I think the place to start is to try slowly loading dielectrics internally with 
a single polarity using sound, and likely cymatics, to draw, guide, and 
accumulate charge from a natural external source like the sky or ground plane. 
I’m pretty sure this can be done in principle (I think I may have already done 
it), the big question is can it be scaled using relatively primitive systems 
against stone and achieve such a huge accumulated magnitude that it allows for 
controlled copper tool-tip/edge EDM, bulk stone softening to a moist-clay 
consistency, transmutations in cutting residue (EVOs etc.) and levitation 
effects. 

 

Any forum members remember playing with those tiny magnetically reactive bits 
appearing after carbon rods were arced underwater, and speculating 
transmutation and/or room temperature superconduction?
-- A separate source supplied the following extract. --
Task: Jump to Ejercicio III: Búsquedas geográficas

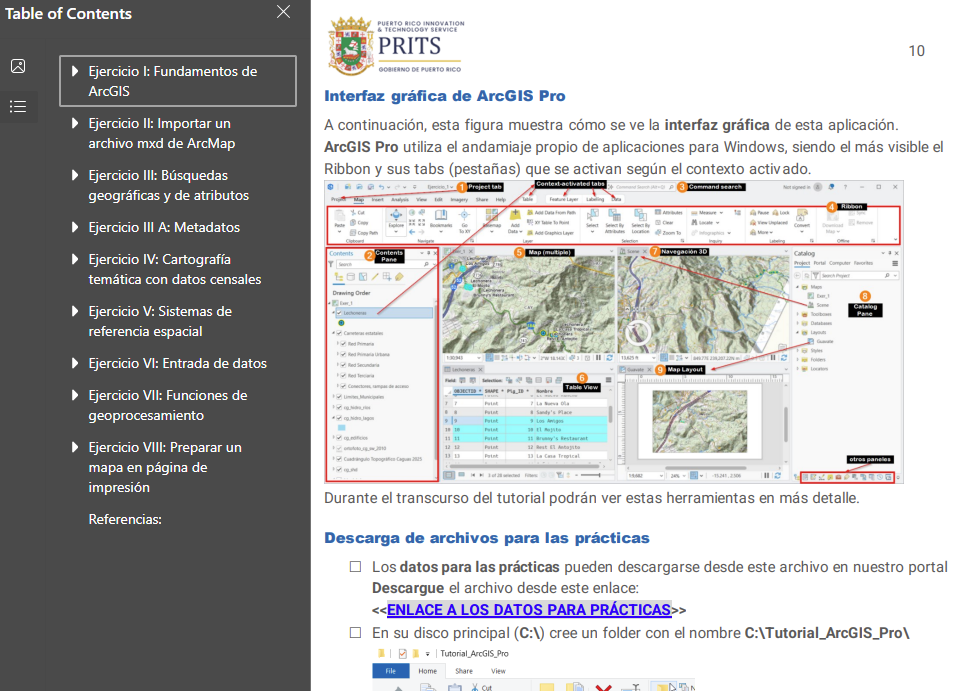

Anyone see the vids of 
compass reactions near megalithic block cuts? Similar? Is that evidence of 
powerful electric or magnetic processes having been applied to the stones? 

- Rick

 

From: MSF <foster...@protonmail.com> 
Sent: Wednesday, July 12, 2023 9:11 AM
To: vortex-l@eskimo.com
Subject: Re: [Vo]:EVOs, Hutchison, and ancient megalithic tech

 

This is one of my favorite subjects. Not Hutchison, but speculation about how 
the ancients were able to cut and transport those huge blocks of stone. It 
might be that electrical effects are involved, but I'm not sure that's 
necessary. Hutchison effects might be real, but those videos he made had some 
rather obvious primitive video fakery. At least that's my opinion.

 

Here's an experiment I did longer ago than I care to remember. It's simplicity 
itself. I epoxied a small DC motor to the top of a brick and placed it in a 
sandbox. The motor had an eccentric weight attached to the shaft. Connected to 
the motor was a variable DC power supply. Obviously, the frequency of vibration 
could be controlled by varying the current to the motor. As the RPM of the 
motor increased to a certain level, the brick began to move. Depending upon 
small adjustments of the current, the brick might rotate in one direction or 
the other or shift slightly. When stabilized, the brick could be moved with the 
touch of a finger. 

 

You could see light under the brick through the oscillating sand. This doesn't 
exactly constitute levitation, but you could see how it could be interpreted 
that way. There are so many ways of creating sonic frequencies, it's hard to 
say how ancient peoples did it.

 

There you have it. I encourage anyone reading this to replicate my little 
experiment and tell us what happened.